The PERSONALITY TYPES of modern psychology go back to Swiss psychoanalyst Carl Jung. As with much of personality psychology, the types are not empirically grounded but they contain some instructive ideas. In other words, they are not based on exact measurements but that doesn't stop them from being helpful. The personality types can help us to think about the questions above, become more self-aware and
work out career paths.

On the other hand, personality typology has found an unhelpful home in pop culture. Some people online put too much stock in type analysis and seem to think that it is the key to matching themselves up with Mr or Mrs Right. Pop psychology focuses on self-help, self-empowerment and success and many people believe they can perfect themselves and their world by applying the right psychological techniques. This deceptive way of thinking is a danger for Christians too: just look at the catalogue of Koorong!

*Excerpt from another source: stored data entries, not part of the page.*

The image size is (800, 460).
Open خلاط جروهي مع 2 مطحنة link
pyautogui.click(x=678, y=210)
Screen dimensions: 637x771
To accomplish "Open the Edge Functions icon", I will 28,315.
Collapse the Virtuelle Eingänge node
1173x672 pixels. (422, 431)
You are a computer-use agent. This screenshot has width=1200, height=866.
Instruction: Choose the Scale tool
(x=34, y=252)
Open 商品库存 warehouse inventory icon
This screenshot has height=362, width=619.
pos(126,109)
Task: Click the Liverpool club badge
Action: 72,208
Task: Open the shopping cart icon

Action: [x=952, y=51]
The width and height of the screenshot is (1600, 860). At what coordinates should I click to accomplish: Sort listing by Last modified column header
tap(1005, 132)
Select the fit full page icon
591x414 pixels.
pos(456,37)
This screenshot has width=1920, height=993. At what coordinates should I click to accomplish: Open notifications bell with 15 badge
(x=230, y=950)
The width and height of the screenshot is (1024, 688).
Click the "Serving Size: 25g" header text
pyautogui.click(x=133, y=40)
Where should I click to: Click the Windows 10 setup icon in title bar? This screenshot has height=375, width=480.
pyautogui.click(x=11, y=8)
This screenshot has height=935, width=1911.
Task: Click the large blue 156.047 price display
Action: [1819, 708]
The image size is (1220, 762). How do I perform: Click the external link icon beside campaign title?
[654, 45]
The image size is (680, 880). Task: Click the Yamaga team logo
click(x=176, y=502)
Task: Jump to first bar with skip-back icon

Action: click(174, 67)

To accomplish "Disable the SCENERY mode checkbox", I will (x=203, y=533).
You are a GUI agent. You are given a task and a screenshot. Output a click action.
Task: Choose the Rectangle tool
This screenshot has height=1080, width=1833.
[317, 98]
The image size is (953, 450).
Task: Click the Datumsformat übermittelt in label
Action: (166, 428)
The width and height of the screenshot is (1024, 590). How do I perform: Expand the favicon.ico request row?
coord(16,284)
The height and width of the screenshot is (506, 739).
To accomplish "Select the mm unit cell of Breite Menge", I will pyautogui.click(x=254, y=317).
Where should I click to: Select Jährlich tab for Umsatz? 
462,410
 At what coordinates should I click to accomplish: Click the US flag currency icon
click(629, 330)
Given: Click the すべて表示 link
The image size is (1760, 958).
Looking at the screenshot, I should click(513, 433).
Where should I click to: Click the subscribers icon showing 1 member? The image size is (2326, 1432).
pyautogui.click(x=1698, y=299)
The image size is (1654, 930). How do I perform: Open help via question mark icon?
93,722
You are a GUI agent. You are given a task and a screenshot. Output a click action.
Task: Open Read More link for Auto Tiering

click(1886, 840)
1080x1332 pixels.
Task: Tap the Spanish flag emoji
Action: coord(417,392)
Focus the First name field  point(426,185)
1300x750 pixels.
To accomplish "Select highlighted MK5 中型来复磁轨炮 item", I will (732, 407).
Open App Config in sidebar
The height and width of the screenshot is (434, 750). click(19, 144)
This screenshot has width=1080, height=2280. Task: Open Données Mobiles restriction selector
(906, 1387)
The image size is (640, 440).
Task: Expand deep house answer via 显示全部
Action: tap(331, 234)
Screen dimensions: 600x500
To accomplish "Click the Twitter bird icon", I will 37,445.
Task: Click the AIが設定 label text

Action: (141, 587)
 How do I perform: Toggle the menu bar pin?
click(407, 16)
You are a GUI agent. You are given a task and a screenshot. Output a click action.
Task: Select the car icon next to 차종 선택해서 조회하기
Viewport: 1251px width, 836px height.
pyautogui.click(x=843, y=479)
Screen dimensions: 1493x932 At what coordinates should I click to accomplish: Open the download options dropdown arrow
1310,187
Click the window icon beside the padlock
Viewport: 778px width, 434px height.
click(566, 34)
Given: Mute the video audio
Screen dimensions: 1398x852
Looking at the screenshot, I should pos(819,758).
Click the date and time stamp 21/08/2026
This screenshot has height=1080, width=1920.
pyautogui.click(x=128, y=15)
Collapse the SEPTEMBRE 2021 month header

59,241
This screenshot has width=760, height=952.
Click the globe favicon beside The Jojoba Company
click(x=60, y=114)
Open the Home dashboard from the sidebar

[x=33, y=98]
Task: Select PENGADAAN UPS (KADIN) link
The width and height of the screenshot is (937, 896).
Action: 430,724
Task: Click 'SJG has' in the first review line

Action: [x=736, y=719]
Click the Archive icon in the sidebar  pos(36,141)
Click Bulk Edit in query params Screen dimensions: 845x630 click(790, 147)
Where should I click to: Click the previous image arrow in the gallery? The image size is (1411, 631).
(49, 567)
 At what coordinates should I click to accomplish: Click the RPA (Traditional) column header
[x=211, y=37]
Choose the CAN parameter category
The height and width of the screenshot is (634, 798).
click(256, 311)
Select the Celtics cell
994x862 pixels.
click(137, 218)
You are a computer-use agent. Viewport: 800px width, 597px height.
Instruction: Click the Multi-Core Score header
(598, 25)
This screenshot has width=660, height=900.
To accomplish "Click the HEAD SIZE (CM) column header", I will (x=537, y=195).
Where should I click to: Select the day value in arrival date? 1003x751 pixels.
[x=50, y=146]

Now to the fun stuff. Jung's types were used to develop the Myers-Briggs test that is in wide use today. I recently got myself a score and a type to boot: INTJ (Introverted iNtuitive Thinking Judging). Find some descriptions here and here. The "simple arrogance", the perfectionism, the drive for improvement and innovation and the "system building" all appear to describe me pretty well.

You can take a free sample test to get some idea of what your type might be. Once you've scored your test, use the links to find out the characteristics of your type.

1 comment:

Shorty said...

Couldn't get on to that site for the free sample test - site must be down. Might try again later.

I've left a comment on the bottom post Arthur - have a look!